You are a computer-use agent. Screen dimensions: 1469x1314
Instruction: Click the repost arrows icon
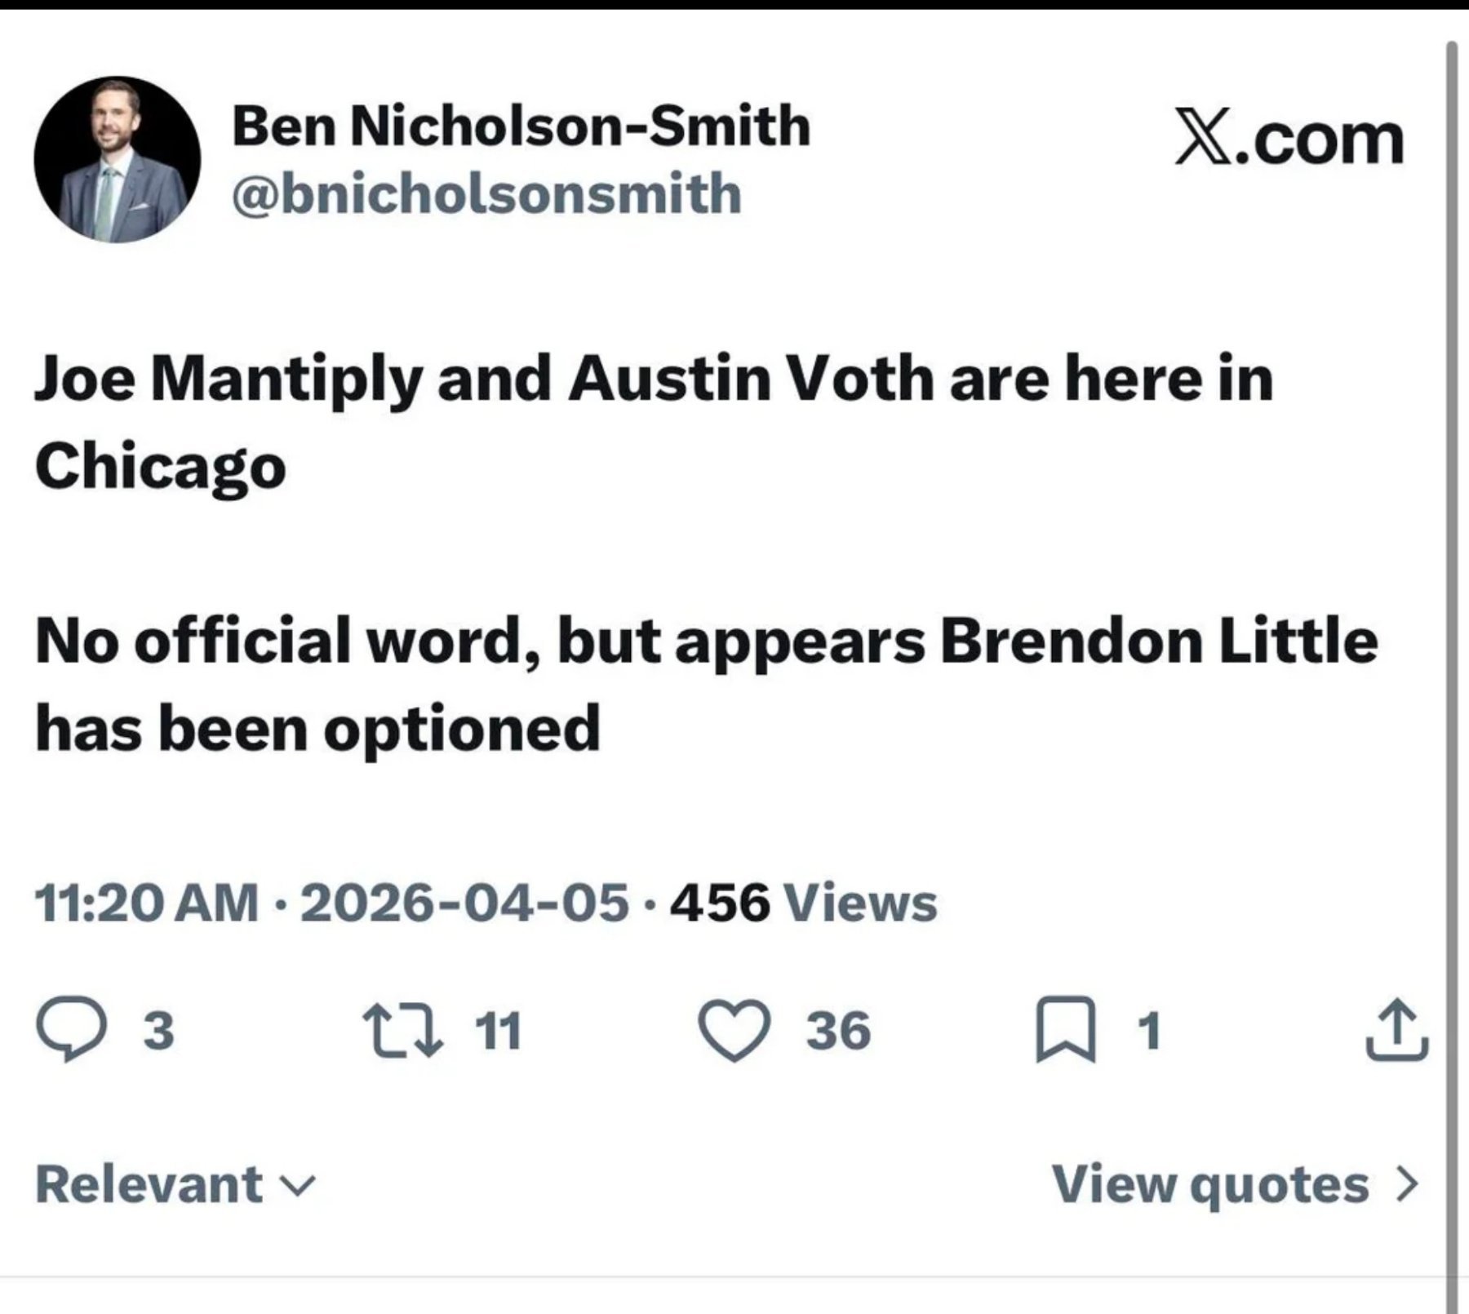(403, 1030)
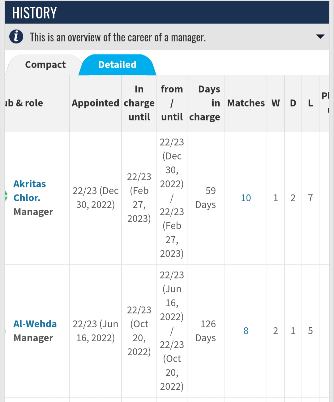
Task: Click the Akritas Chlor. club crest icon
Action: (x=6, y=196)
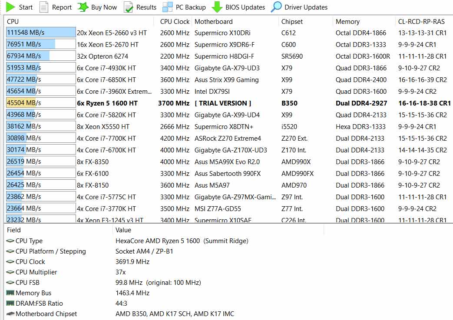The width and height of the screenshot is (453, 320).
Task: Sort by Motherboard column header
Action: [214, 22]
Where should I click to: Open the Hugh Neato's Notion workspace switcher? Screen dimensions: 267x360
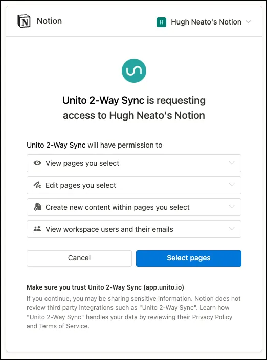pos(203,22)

...

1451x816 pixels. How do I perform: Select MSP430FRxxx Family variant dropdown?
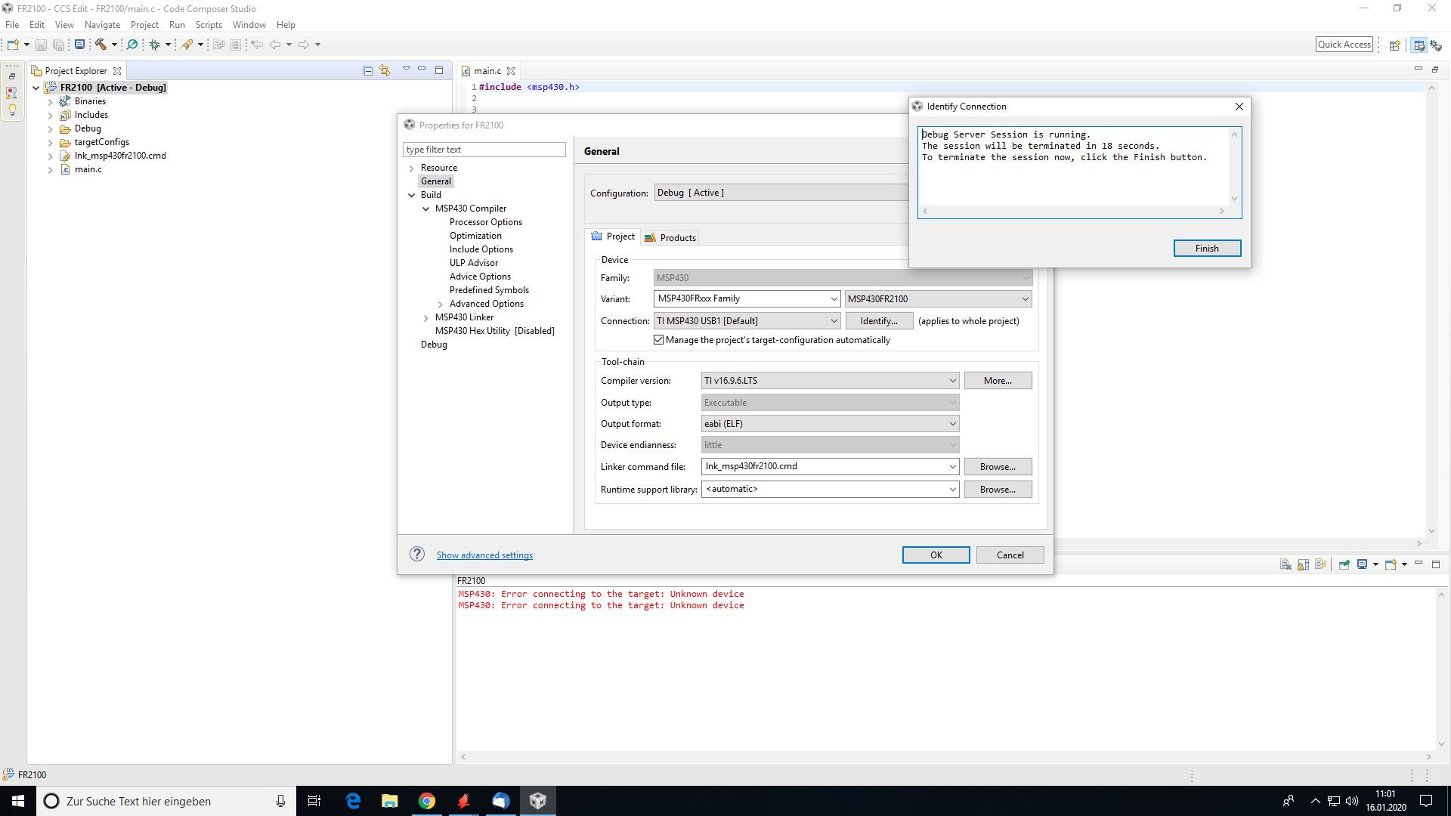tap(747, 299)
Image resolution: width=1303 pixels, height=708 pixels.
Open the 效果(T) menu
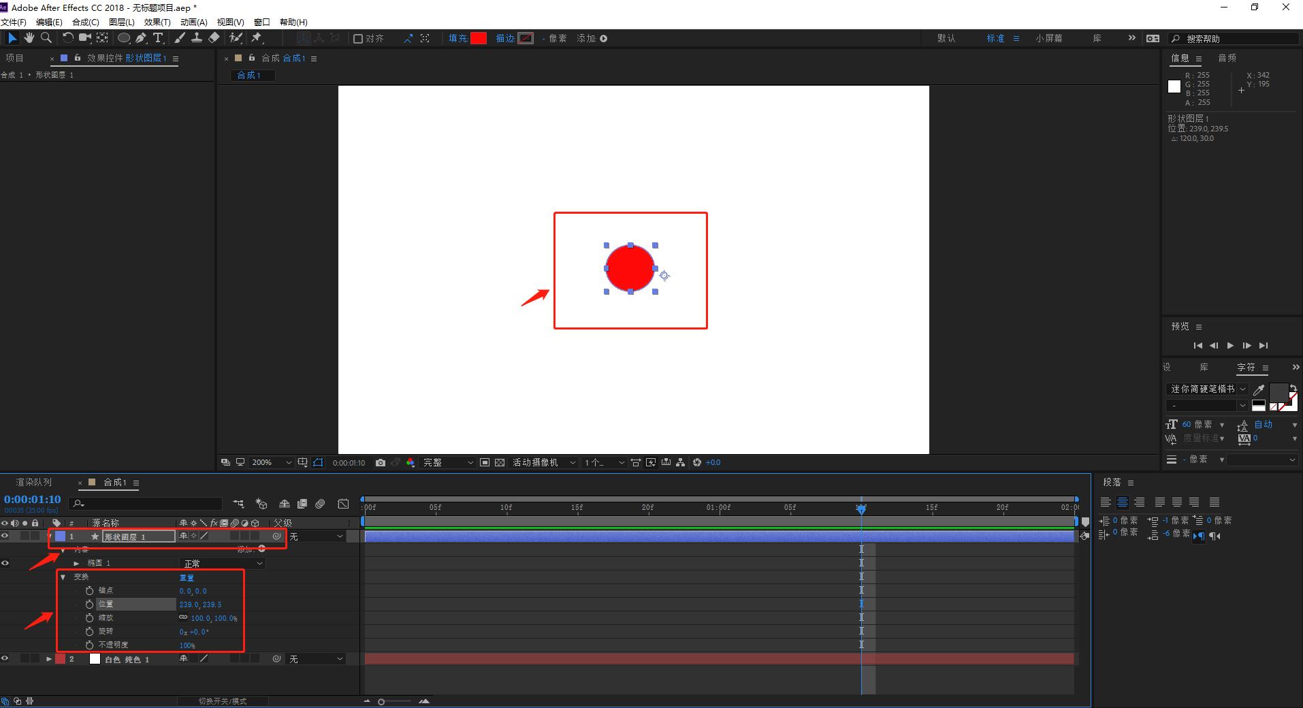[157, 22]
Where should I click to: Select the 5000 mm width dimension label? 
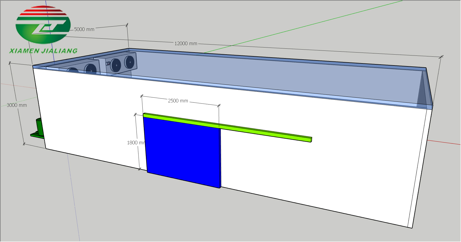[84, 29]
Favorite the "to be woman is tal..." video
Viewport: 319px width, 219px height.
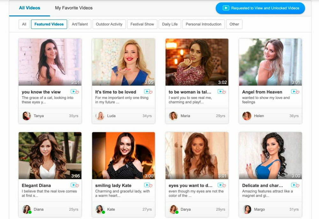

### What to produce
Lines from the one above containing "Image resolution: width=1303" down to the one containing "Viewport: 319px width, 219px height." should be transcribed exactly, with both ends kept and no pictures.

### Completed exercise
Image resolution: width=1303 pixels, height=708 pixels.
Open the 效果(T) menu
[157, 22]
Where should I click to: Select the 5000 mm width dimension label? 
[84, 29]
Favorite the "to be woman is tal..." video
Viewport: 319px width, 219px height.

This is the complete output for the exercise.